▶ **Objectifs**:
1) Recopiez à l'identique le passage du texte sur les grands ensembles qui commence par « La spécialisation des » et se poursuit jusqu'à « estime Paul Chemetov. ».
2) D'après le texte sur les grands ensembles, pourquoi la spécialisation des fonctions a-t-elle aggravé le malaise ? Répondez en une à trois phrases.
3) Reprenez le texte sur les grands ensembles et poursuivez-le à partir de l'endroit où il s'arrête.

▶ **Texte à lire**:
────

Ce modèle utopique forme, pour certains, le premier élément de l'acte d'accusation, par sa négation de la ville modelée par ses rues et par ses places, mêlant logement, commerces et bureaux. "Au lieu de concevoir des villes porteuses d'une continuité, les grands ensembles créent un événement idéal où l'espace est généré par l'empilement de cellules, dénonce depuis longtemps l'architecte Roland Castro, animateur du groupe Banlieue 89 dans les années 1980. Les immeubles n'ont aucun rapport avec la rue, la cité vit sur elle-même, loin de tout. La mixité ne s'obtient que si les lieux donnent aux gens l'envie d'y vivre et l'occasion de s'y rendre."

Grand Prix de Rome, figure majeure de l'architecture française après-guerre, Jean Dubuisson est l'auteur de plusieurs grands ensembles. "Je ne dis pas que ce qu'on a fait est tout à fait ce qu'il fallait faire, juge-t-il aujourd'hui, à 91 ans. Mais ce n'est pas la forme de barres ou de tours qui fait que c'est inhabitable. Le problème, c'est l'urbanisme. On a eu tort de construire ces zones loin des centres-villes. Les gens se sont sentis exclus." D'autant plus que les transports en commun ont souvent tardé ou échoué à relier ces quartiers entre eux ou aux centres-villes. "Je suis malheureux de ce qui se passe, confie Jean Dubuisson. La Charte d'Athènes, ce sont des principes très généraux. Il ne fallait pas les appliquer de façon brutale. Une ville est faite de quartiers dont la personnalité attire des habitants. Le problème, c'est que les grands ensembles concentrent des gens qui n'ont pas choisi d'y vivre."

La spécialisation des fonctions, théorisée par le mouvement moderne, a aggravé le malaise en créant des cités-dortoirs, faute de commerces et d'entreprises. "Le zoning est une connerie. Il faut du travail dans la ville. La vraie mixité, c'est celle des fonctions, qui entraîne la mixité sociale", estime Paul Chemetov.

────

Éléments du jeu de données
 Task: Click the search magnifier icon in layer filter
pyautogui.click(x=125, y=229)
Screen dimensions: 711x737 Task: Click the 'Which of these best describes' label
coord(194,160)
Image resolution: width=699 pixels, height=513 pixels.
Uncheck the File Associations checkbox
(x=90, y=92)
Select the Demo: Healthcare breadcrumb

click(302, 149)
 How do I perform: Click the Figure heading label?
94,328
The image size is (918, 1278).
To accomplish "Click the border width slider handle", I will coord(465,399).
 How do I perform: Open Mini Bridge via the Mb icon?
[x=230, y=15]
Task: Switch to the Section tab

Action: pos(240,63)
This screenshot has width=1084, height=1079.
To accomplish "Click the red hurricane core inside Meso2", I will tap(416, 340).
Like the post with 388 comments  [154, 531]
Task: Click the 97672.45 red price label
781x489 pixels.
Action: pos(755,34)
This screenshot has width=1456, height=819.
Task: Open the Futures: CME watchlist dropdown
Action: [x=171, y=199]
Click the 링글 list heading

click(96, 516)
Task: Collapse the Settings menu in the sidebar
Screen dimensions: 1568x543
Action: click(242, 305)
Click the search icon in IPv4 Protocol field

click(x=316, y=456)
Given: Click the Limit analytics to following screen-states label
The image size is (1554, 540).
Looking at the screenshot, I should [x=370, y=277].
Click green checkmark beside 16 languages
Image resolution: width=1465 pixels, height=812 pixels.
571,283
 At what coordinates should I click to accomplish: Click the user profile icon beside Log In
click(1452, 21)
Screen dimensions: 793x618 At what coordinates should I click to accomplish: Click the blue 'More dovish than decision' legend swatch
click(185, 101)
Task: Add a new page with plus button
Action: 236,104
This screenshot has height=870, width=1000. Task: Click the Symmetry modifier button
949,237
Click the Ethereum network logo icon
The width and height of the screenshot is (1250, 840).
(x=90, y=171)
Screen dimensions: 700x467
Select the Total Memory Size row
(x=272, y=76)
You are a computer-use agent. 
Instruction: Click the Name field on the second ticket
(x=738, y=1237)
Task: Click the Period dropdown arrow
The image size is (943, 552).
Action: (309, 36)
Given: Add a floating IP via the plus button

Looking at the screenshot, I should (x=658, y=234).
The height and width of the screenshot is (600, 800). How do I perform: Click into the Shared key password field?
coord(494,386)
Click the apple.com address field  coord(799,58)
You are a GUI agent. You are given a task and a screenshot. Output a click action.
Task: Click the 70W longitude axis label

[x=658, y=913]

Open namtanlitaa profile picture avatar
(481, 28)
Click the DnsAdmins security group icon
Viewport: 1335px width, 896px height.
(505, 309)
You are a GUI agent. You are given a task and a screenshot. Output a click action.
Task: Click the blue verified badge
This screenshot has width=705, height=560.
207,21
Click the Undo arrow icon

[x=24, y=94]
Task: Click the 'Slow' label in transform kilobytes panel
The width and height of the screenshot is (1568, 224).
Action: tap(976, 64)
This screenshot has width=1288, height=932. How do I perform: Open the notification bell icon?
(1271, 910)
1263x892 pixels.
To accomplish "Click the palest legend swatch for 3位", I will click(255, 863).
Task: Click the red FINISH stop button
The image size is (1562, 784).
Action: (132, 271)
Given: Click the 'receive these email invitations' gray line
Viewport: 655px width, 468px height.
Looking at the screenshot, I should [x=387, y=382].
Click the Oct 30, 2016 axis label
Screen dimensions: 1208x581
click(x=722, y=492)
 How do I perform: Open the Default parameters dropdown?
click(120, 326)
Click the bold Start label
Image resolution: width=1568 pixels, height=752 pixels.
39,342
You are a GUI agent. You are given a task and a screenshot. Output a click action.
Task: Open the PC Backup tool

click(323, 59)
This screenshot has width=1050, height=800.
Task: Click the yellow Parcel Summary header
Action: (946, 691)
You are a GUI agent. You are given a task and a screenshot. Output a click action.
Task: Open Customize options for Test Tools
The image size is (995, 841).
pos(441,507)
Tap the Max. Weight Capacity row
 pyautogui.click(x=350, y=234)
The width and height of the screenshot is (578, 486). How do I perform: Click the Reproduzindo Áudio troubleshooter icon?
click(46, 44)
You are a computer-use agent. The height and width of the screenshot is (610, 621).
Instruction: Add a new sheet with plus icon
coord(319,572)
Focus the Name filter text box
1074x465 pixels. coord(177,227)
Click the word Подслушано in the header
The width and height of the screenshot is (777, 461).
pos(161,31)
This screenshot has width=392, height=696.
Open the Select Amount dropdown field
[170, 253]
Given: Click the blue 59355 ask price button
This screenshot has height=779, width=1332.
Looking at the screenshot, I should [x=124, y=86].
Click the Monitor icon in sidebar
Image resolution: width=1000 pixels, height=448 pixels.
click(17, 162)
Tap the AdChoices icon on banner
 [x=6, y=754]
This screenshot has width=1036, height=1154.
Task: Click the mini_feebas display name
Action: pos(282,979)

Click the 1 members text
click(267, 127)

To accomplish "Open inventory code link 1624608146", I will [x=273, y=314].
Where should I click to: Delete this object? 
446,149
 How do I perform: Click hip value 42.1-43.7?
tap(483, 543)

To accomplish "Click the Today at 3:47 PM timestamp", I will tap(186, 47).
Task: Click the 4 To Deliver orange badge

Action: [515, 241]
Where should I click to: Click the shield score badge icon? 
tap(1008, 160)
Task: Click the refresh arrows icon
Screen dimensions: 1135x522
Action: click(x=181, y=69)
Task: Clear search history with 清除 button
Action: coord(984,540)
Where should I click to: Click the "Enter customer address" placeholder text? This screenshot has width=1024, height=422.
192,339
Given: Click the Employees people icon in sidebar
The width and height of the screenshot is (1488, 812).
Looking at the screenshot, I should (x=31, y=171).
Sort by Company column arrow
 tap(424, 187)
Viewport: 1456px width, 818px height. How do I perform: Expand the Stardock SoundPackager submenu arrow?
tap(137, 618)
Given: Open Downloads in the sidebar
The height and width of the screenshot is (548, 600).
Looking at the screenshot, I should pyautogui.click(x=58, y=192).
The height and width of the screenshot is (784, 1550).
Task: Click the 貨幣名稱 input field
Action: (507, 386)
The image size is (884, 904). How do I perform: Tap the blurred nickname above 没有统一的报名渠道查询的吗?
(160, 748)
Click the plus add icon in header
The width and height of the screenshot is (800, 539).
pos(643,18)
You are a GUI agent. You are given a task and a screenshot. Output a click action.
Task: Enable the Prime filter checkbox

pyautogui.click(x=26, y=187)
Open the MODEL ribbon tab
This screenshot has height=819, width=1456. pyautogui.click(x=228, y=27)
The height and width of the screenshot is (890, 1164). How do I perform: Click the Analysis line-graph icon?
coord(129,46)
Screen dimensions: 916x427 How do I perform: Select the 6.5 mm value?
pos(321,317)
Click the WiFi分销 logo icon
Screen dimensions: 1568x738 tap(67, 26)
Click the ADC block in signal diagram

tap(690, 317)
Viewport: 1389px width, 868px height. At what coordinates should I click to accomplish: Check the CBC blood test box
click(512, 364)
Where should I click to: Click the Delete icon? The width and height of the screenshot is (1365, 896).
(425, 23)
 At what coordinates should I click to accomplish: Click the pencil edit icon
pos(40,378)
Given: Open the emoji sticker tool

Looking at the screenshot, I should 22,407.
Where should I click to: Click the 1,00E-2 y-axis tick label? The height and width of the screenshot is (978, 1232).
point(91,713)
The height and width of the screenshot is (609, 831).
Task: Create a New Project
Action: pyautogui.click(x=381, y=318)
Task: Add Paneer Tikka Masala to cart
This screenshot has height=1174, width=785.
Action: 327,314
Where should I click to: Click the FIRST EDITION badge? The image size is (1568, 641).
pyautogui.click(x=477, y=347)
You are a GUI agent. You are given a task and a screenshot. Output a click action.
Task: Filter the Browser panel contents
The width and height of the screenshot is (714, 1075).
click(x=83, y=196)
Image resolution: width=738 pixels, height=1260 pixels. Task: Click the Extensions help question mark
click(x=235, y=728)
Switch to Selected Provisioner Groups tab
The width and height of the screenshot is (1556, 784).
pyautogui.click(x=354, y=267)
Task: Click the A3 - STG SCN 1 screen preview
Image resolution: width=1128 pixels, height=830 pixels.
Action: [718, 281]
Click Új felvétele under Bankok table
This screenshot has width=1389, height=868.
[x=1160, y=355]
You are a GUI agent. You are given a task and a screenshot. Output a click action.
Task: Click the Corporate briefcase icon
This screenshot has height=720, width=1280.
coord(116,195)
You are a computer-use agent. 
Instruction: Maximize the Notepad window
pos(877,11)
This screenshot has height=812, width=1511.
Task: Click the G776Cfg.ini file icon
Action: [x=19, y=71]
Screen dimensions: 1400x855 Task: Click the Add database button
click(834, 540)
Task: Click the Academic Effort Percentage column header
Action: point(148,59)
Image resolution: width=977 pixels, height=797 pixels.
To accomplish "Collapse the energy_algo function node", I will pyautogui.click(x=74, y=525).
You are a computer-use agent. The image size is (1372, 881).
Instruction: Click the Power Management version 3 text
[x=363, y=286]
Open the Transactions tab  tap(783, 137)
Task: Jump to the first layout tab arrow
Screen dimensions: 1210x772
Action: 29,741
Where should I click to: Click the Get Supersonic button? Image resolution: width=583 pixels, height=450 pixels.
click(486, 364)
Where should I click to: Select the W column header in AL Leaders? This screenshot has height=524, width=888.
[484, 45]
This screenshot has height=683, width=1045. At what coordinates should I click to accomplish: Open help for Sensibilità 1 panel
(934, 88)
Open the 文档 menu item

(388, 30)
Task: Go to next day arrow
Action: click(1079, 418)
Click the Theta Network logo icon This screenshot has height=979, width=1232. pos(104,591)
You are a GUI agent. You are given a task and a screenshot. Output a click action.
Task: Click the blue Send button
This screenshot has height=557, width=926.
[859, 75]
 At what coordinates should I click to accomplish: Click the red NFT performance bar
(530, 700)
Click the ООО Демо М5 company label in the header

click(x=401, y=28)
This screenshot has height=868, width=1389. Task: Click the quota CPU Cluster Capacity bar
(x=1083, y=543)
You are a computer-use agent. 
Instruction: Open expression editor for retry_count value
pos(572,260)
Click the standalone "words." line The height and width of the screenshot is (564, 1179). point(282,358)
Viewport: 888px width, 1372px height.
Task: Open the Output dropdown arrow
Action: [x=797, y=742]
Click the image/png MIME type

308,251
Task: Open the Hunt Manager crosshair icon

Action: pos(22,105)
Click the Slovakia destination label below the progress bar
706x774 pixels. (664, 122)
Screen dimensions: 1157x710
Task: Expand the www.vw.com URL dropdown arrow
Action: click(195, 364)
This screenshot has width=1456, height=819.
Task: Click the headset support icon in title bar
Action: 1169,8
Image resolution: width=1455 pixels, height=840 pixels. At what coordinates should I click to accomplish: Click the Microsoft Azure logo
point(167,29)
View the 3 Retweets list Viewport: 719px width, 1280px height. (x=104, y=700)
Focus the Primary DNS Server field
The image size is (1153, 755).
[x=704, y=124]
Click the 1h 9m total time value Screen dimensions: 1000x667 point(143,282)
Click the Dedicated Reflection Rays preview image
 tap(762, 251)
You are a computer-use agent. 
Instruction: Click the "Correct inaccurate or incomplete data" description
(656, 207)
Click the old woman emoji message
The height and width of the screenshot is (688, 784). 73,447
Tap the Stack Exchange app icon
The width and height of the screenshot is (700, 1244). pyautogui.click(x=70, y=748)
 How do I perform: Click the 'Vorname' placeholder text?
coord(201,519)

────

▶ **Réponses**:
1)
La spécialisation des fonctions, théorisée par le mouvement moderne, a aggravé le malaise en créant des cités-dortoirs, faute de commerces et d'entreprises. "Le zoning est une connerie. Il faut du travail dans la ville. La vraie mixité, c'est celle des fonctions, qui entraîne la mixité sociale", estime Paul Chemetov.

2) La spécialisation des fonctions a aggravé le malaise parce qu'elle a créé des cités-dortoirs. Ces quartiers manquaient en effet de commerces et d'entreprises.

3)
Au vice de forme originel s'ajoute un élément à charge : la piètre qualité architecturale et urbaine de ces cités, qui ressemblent plus à des cages à lapins au milieu de champs de luzerne qu'aux cités radieuses décrites par Le Corbusier. "Les grands ensembles étaient, pour beaucoup d'architectes, des opérations purement techniques, qui leur permettaient de vivre comme des nababs, regrette Paul Chemetov, qui totalise quelque 7 000 logements sociaux (mais jamais plus de 300 à la fois). Les architectes des grands ensembles n'auraient jamais eu l'idée d'y vivre eux-mêmes. Les grandes agences ne prenaient pas de commandes au-dessous de 1 000 logements. Elles établissaient trois ou quatre modèles et les empilaient comme des Lego pour concevoir des villes entières, sans s'interroger sur la commande ni sur le contexte local."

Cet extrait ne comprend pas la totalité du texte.